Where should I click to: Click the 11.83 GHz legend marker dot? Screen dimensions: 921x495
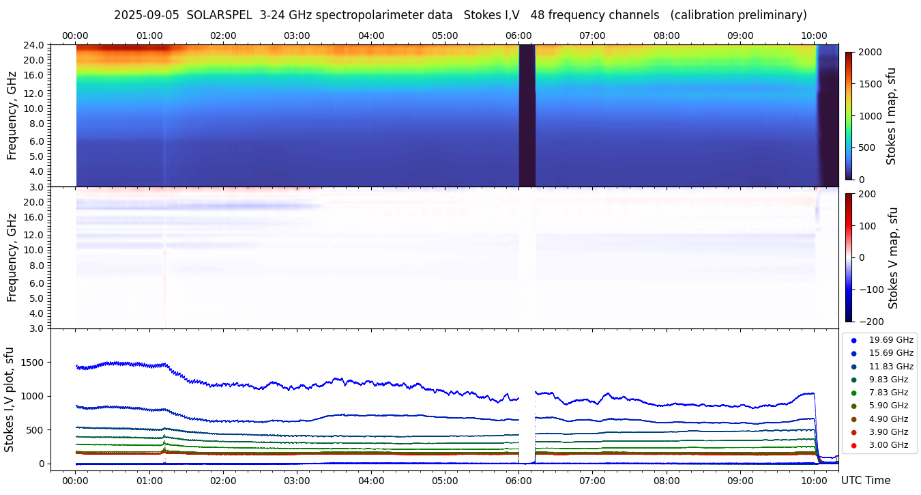853,367
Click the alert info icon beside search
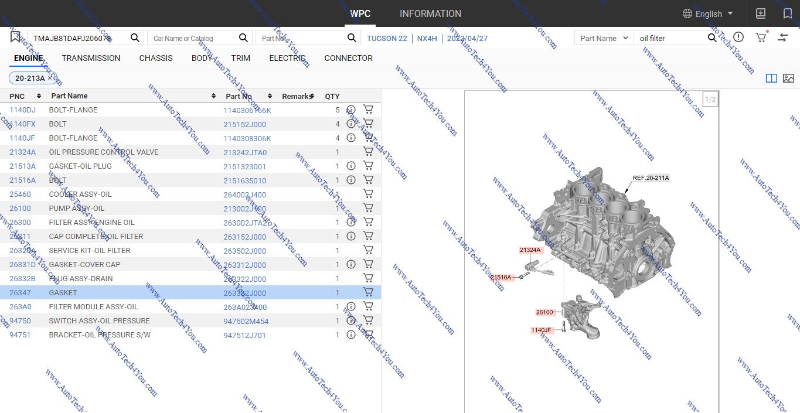Image resolution: width=800 pixels, height=413 pixels. point(738,37)
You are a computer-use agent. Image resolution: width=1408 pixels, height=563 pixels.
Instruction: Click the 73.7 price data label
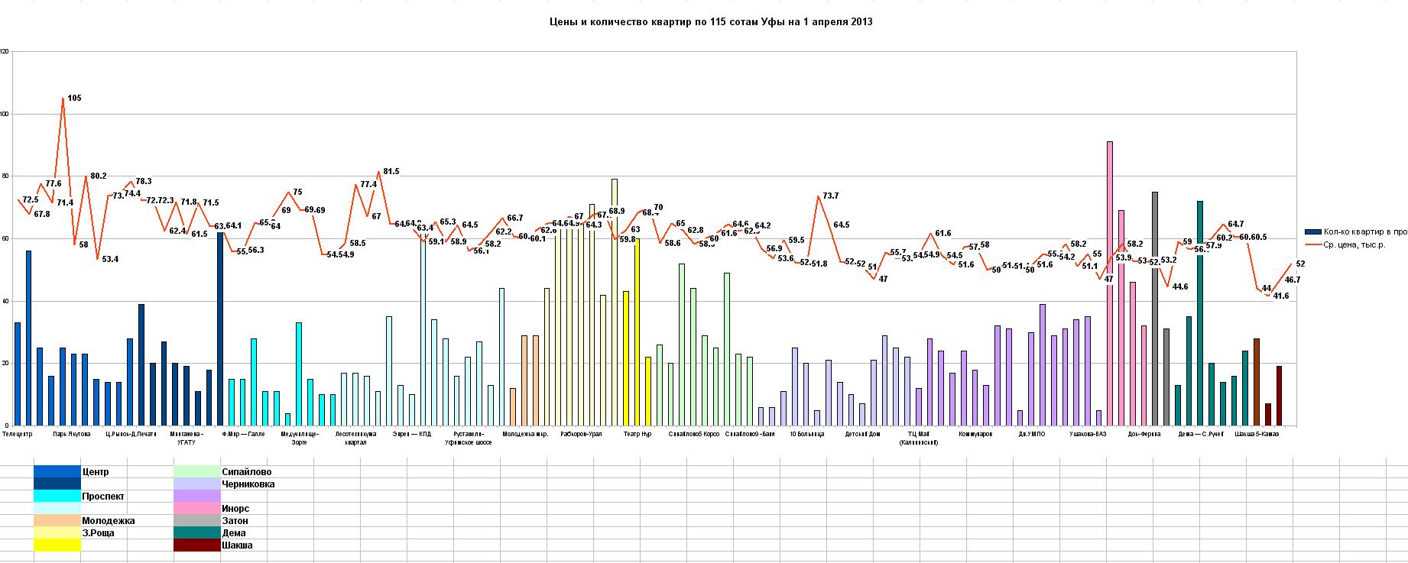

|---|

> _Task details_: Locate every line in the records that contains the string "Click" and copy each of those lines in full.

> _Reply to the task_:
Where should I click to: Click the 11.83 GHz legend marker dot? Screen dimensions: 921x495
Click the alert info icon beside search
Instruction: Click the 73.7 price data label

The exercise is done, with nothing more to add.